The chamber wants to see detailed plans for expanding domestic production, fortifying supply chains and partnering with the United States, where demand is already soaring.

China is the world’s largest rare-earth producer, with more than 60 percent of global annual production, well ahead of the U.S., Myanmar, Australia and India. Canada, meanwhile, is home to an estimated 15 million untapped tonnes of rare-earth oxides.

“Canada urgently needs a trade and economic strategy for our own critical mineral deposits,” the chamber warns in a statement to be released Thursday. “Failing to prepare is preparing to fail.”

In 2019, the U.S. State Department and Bureau of Energy Resources established a multilateral initiative aimed at ensuring reliable supply chains for critical minerals. Canada signed on and established a so-called joint action plan with the U.S. early in 2020.

Officials from both countries met virtually in June last year as part of a critical minerals working group to advance discussions on that plan—efforts Ottawa billed as evidence that it was serious about attracting investment to make the metals a central component of Canada’s natural resources industry.

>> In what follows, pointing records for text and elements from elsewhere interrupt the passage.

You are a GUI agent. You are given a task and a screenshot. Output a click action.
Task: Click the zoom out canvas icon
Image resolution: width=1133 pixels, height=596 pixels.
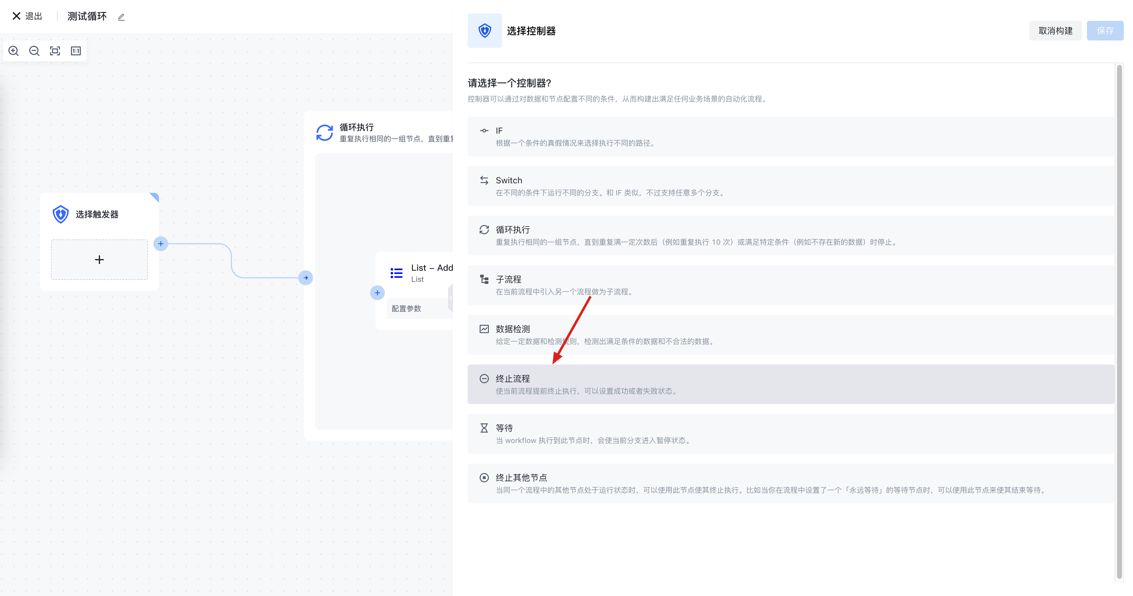pyautogui.click(x=34, y=51)
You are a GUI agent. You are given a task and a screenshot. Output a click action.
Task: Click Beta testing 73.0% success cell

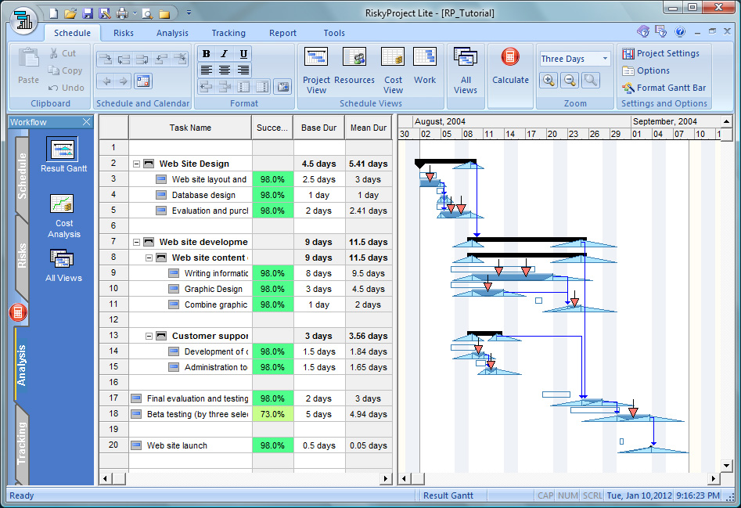pyautogui.click(x=272, y=414)
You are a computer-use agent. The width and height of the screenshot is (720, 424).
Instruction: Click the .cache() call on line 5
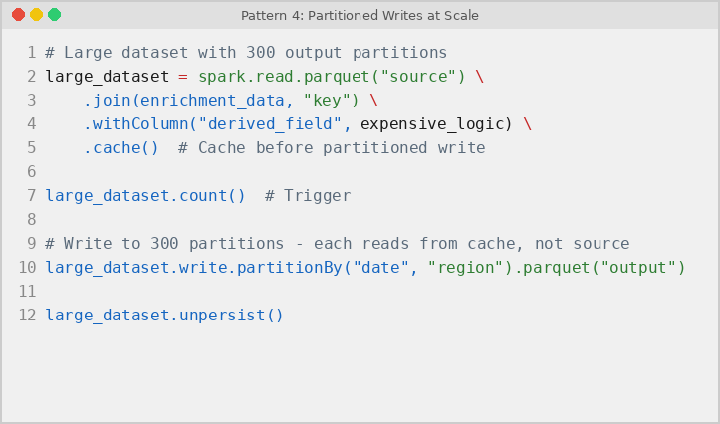click(x=121, y=147)
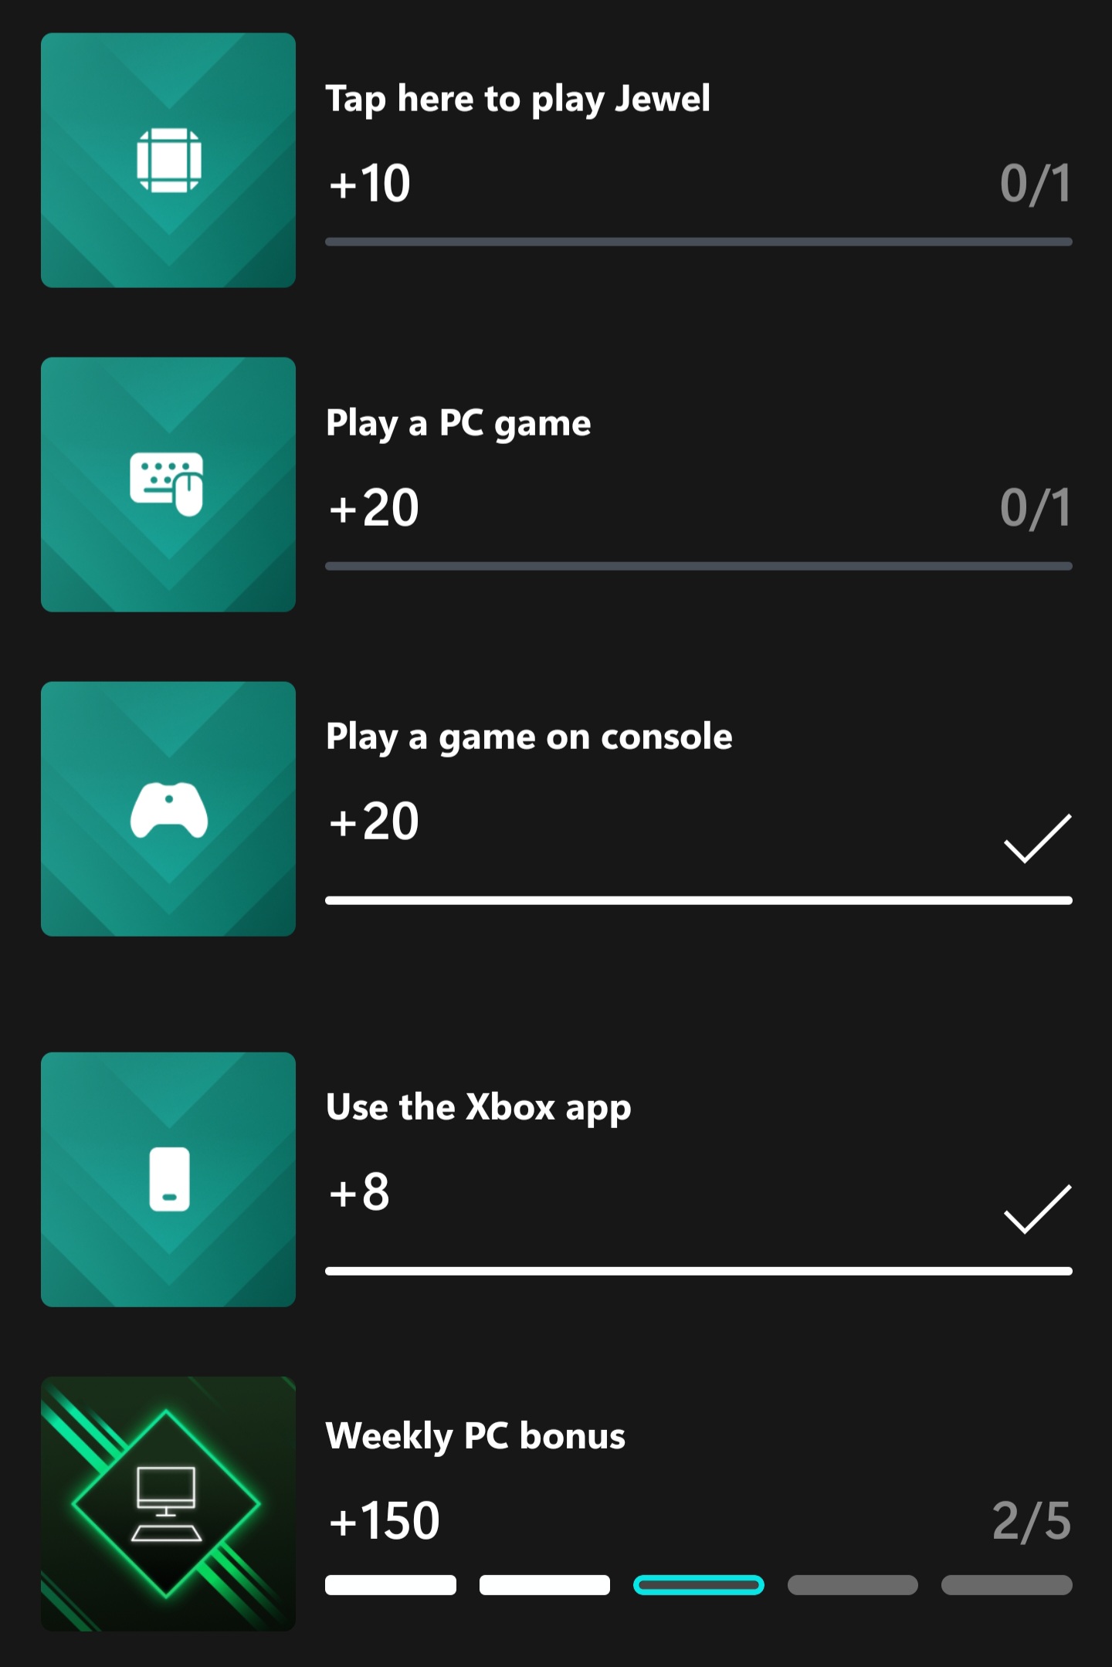Viewport: 1112px width, 1667px height.
Task: Tap the first filled weekly bonus segment
Action: coord(391,1585)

In February of this year, meetings between Prime Minister Justin Trudeau and President Joe Biden produced a “road map” for a renewed bilateral relationship that included vows to make Canada and the U.S. “global leaders in all aspects of battery development and production.”

Since then, however, the American commitment to that plan has come into question, particularly given Biden’s strident rhetoric about his protectionist “Buy American” doctrine and the apparent disconnect over non-essential travel across the Canada-U.S. border.

Canadians are largely prohibited from crossing the land border for discretionary purposes until at least Sept. 21, even though fully vaccinated U.S. citizens and permanent residents have been allowed to travel north for nearly a month.

And Biden has promised a strict cap on exemptions to Buy American, rhetoric that worries Canadian suppliers and contractors who fear a chilling effect on their ability to do business with state and local governments south of the border.

Canada is already a key source of 13 of the 35 minerals that the U.S. has identified as critical to its economic and national security—it is America’s largest single supplier of potash, indium, aluminum and tellurium, and the second−largest source of niobium, tungsten and magnesium.

But it must do more, the chamber says, including:

  • Stimulate the domestic industry through government procurement contracts;
  • Set up joint purchase and stockpile agreements with its largest and most vital trading partner;
  • Create targeted tax and regulatory incentives to help jump-start extraction projects.

“The importance of strengthening trusted and sustainable critical mineral supply chains and reducing our dependence on China is growing for both Canada and the United States,” the chamber says.

“Building our domestic production capacity will strengthen both cross-border supply chains and our national security. It will also reduce our vulnerability to supply shortages in times of crises like COVID-19.”